### Problem description
Which lines run from the one containing "The height and width of the screenshot is (369, 500)." to the end of the records? Write them out exactly, both ends included, and nothing else.

----

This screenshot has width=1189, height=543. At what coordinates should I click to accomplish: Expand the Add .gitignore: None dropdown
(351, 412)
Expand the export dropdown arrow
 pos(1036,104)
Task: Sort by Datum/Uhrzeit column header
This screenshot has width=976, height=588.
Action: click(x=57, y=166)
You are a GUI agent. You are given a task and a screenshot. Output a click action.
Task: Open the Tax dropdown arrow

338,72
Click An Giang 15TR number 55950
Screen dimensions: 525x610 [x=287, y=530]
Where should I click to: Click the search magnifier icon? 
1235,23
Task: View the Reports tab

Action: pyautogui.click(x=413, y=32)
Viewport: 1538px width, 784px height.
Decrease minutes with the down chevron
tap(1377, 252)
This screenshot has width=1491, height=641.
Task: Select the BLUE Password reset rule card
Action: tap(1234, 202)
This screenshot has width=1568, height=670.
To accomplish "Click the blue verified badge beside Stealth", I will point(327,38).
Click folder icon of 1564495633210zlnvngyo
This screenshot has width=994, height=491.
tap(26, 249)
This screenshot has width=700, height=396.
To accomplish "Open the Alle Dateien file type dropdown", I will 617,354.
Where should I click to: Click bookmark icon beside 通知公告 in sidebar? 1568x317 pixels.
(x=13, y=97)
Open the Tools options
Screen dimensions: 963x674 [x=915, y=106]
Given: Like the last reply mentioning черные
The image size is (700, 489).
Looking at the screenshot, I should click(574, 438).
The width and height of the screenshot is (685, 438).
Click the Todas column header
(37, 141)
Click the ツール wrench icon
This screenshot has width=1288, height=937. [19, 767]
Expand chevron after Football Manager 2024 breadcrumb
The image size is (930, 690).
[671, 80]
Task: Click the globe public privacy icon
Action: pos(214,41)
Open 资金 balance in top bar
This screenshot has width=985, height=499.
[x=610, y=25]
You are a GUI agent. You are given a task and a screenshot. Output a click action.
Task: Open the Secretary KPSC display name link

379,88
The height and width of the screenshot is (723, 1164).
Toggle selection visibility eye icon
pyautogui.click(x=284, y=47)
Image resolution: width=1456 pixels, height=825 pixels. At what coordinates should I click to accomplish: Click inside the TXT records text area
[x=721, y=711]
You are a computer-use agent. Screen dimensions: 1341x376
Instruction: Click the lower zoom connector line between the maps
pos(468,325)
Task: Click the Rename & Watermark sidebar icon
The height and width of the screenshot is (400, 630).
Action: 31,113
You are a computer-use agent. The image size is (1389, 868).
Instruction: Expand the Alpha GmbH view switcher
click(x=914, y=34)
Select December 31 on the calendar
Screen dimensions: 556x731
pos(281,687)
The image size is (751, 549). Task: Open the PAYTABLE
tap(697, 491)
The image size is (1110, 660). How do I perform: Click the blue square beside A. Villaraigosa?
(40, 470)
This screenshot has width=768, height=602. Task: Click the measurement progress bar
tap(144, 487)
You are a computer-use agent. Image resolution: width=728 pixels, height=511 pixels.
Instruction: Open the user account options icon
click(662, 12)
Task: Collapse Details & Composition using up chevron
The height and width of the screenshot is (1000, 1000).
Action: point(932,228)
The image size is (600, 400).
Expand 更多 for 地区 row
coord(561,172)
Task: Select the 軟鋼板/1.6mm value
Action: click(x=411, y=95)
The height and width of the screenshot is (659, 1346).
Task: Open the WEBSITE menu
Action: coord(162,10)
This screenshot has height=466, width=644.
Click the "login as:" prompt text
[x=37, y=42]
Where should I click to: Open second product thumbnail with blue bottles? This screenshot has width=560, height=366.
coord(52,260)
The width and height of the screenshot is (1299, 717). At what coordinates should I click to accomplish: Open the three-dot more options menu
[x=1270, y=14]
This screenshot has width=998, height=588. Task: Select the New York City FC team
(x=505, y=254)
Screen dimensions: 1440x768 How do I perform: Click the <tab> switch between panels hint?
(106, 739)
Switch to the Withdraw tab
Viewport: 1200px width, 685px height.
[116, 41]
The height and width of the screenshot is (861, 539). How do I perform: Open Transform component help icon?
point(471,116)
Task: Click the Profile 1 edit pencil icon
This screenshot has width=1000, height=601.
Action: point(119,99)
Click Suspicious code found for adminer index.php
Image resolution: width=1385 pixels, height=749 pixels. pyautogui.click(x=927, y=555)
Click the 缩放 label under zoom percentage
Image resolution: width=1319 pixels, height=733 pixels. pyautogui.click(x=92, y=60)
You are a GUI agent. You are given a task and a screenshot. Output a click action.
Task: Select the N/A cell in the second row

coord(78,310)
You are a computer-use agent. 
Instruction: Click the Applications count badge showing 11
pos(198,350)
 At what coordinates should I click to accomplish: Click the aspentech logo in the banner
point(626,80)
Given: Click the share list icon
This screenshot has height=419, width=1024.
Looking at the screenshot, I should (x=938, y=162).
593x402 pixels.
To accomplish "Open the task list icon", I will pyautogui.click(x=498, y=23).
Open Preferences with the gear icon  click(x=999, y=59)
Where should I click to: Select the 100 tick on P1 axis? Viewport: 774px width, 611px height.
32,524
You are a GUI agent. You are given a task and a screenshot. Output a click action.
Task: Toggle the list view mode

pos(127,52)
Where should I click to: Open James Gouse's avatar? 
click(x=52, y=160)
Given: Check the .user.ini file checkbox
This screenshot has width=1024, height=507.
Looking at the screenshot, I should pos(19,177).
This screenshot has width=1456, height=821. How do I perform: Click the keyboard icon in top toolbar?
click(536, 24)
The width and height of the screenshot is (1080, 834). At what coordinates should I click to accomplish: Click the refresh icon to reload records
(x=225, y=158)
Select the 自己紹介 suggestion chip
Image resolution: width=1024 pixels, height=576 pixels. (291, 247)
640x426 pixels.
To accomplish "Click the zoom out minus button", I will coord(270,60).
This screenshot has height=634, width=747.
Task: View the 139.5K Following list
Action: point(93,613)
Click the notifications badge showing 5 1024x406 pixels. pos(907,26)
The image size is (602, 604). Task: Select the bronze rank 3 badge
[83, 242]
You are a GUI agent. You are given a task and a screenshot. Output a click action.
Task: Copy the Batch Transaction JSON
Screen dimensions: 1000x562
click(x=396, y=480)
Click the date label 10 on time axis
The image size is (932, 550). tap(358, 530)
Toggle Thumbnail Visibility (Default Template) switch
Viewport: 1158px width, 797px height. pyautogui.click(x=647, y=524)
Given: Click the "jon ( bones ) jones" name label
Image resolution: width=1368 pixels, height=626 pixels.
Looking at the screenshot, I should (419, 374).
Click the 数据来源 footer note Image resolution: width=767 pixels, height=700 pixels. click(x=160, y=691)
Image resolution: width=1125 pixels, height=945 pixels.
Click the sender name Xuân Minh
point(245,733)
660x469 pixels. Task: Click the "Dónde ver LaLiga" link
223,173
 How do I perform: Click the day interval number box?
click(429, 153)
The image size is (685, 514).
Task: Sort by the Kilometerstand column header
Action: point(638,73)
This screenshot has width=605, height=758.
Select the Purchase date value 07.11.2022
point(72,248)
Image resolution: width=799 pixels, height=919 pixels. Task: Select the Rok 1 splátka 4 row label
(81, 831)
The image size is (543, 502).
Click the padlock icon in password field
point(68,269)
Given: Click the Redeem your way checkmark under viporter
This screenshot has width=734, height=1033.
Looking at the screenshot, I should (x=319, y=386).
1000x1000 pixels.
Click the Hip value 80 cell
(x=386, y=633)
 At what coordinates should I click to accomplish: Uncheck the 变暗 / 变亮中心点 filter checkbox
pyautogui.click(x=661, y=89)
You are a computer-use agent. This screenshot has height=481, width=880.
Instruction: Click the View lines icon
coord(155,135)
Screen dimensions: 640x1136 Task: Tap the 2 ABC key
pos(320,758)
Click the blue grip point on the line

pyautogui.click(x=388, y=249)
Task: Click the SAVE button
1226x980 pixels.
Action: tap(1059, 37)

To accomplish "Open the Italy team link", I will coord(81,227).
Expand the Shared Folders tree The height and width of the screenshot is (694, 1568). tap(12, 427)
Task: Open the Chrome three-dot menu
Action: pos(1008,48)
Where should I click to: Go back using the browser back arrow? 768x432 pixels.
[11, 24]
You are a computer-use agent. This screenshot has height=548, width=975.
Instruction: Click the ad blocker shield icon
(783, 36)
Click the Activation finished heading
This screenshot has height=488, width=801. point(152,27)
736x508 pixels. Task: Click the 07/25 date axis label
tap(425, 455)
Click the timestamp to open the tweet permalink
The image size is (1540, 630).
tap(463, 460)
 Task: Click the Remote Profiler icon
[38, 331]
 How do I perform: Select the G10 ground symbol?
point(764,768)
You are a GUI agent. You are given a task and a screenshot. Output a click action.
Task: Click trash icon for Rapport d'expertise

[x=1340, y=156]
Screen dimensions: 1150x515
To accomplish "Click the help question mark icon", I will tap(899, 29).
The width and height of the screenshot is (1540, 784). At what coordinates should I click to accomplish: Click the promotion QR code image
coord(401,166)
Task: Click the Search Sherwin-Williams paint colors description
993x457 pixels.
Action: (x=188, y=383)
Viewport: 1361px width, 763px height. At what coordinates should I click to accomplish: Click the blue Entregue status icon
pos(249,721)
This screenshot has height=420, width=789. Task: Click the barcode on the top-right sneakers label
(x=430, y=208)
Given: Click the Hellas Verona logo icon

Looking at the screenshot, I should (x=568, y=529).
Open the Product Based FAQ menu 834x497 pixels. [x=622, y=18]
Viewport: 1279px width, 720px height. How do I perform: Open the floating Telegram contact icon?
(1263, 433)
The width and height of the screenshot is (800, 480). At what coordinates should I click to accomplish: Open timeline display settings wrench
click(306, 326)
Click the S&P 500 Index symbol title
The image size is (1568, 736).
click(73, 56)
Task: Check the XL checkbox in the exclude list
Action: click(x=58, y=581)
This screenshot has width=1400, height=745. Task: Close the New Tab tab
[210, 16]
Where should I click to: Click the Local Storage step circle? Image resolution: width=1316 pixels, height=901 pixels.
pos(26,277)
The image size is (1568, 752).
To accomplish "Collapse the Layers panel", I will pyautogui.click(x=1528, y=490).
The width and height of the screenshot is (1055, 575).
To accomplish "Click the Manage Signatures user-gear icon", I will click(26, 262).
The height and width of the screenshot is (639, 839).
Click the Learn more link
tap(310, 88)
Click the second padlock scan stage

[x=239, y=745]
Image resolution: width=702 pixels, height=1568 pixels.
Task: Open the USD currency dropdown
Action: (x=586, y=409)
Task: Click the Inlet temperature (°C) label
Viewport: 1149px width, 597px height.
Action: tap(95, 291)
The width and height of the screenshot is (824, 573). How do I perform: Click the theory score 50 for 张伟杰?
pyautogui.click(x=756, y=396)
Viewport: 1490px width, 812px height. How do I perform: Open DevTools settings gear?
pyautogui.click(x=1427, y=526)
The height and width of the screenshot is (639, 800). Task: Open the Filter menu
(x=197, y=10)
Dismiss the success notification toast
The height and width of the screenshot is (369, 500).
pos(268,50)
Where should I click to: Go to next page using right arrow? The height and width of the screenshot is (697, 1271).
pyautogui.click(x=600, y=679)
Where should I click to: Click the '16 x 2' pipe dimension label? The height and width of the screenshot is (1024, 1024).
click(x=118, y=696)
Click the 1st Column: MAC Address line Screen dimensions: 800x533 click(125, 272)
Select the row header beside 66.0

----

### Task output
The height and width of the screenshot is (369, 500).
pos(268,50)
Where should I click to: Go to next page using right arrow? The height and width of the screenshot is (697, 1271).
pyautogui.click(x=600, y=679)
Where should I click to: Click the '16 x 2' pipe dimension label? The height and width of the screenshot is (1024, 1024).
click(x=118, y=696)
Click the 1st Column: MAC Address line Screen dimensions: 800x533 click(125, 272)
Select the row header beside 66.0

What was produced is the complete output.